● EXERCISE DIRECTIONS:
The answer must be an exact copy of the lines from the one with "Click the word Palestinians in the tweet" to the last line of the entries below, both included, and must contain no pictures.

● RECORDS TO USE:
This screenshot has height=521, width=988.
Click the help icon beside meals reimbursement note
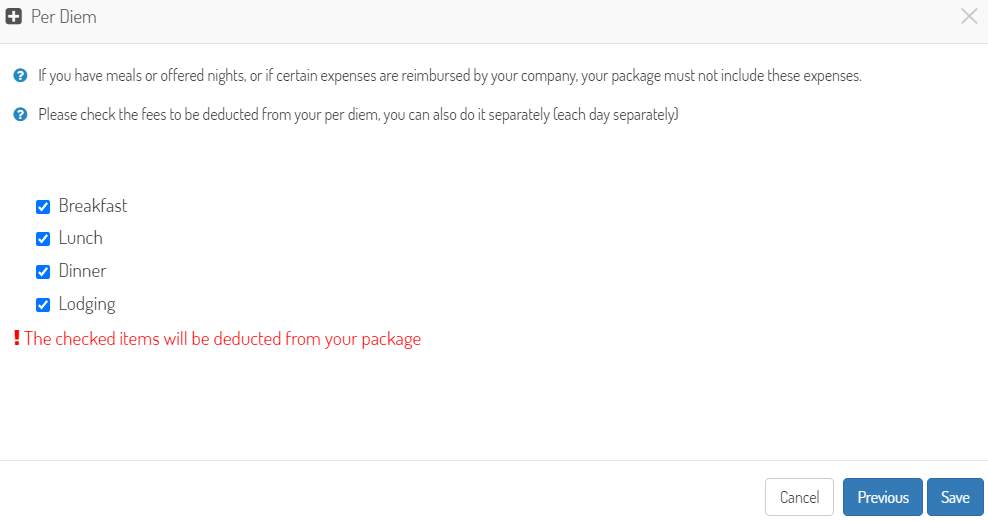[x=20, y=76]
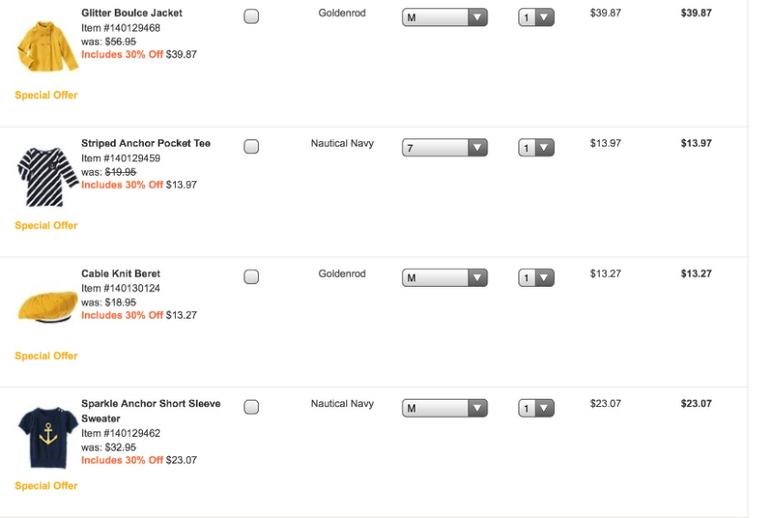Click the Striped Anchor Pocket Tee title
This screenshot has height=518, width=770.
coord(146,143)
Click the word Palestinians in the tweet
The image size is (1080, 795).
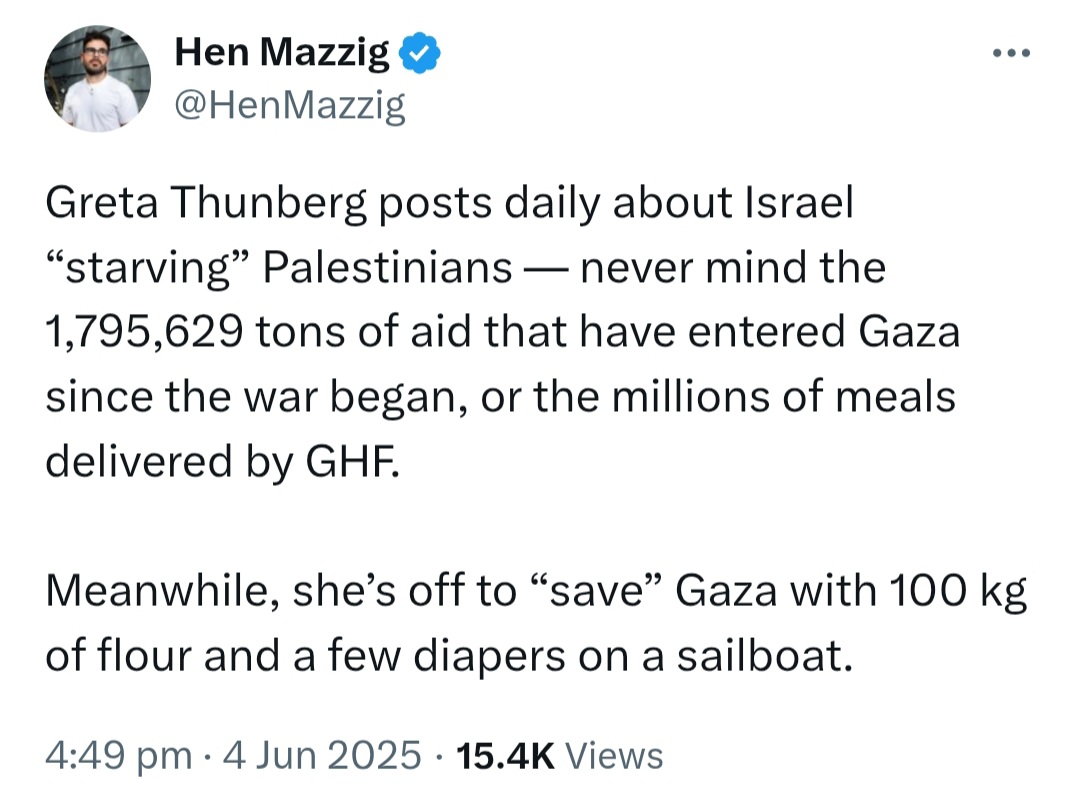(x=388, y=267)
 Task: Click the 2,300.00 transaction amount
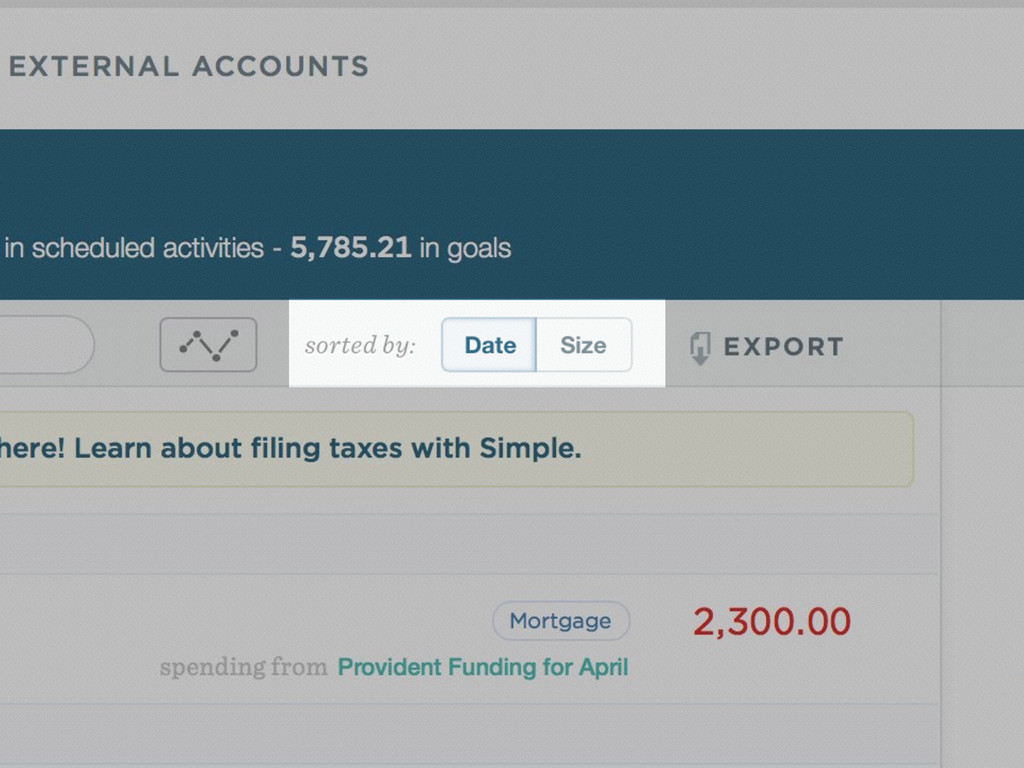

● SOLUTION:
Click the word Palestinians in the tweet
The image size is (1080, 795).
(x=388, y=267)
 Task: Click the 2,300.00 transaction amount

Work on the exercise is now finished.